子供の日記は絵入りなので、女の子のような可愛い顔をした富士山が、両手を前に出して笑っている絵がかきこんである。

 『富士日記』のもとになった日記帳には、百合子の描いたスケッチが挿絵のようにたくさん添えられていたらしい。だが、書籍としてまとめられた日記に収められた絵はわずか二点だけ。泰淳のこの記述によって、百合子だけでなく、花も日記帳に絵を描いていたことがわかった。

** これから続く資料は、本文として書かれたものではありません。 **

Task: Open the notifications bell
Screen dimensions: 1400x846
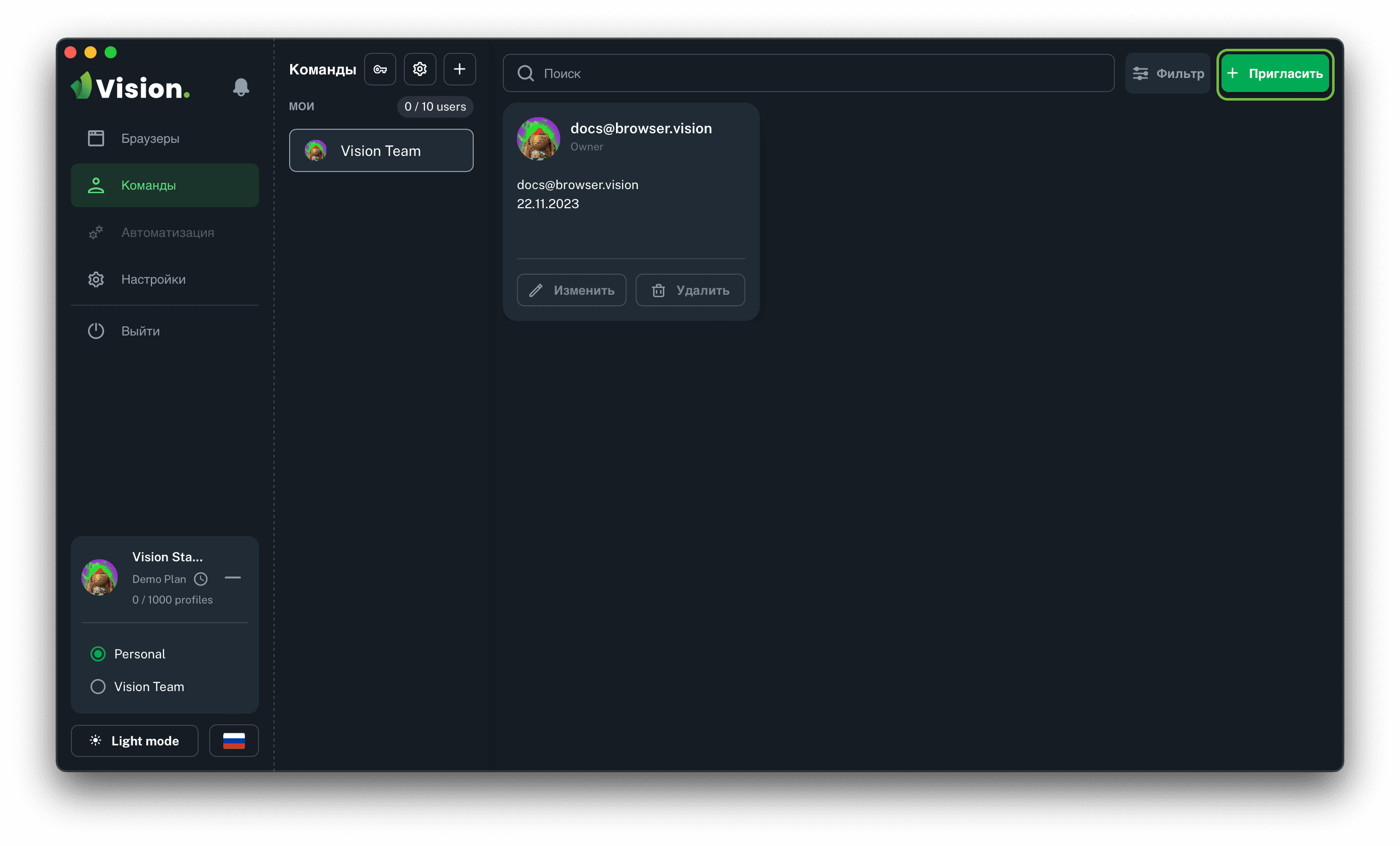Action: [x=241, y=87]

 百合子は入院前夜の一九九三年五月六日、「あの箱の中身は全部燃すんだよ、もし私になにかあったら」と花へ伝えた。まさに遺言だった。”あの箱”とは百合子の部屋に置いてあった茶箱のこと。「この中のものは私が死んだら燃やすこと」というメッセージが貼り付けられ、亡くなる何年も前から箱の存在を花も認識していた。入院してからわずか二十日後の五月二十七日、百合子が肝硬変で亡くなったあと、茶箱の中身───日記帳、未発表の原稿なども入っていたそうだが、花はそれらをほとんど読み返すこともなく、家族の思い出の詰まった河口湖へ持っていき、百合子の言いつけどおりすべて焼いた。その中には幼き日の自分が書いた日記が載ったノートも含まれていただろう。しかしそれもすべて灰になってしまった。
 貴重な資料が永遠に失われてしまったことは、われわれ愛読者にとってはあまりにも不幸だが、母から託された遺言とはいえ、迷わず行動に移した娘もまた立派の一言である。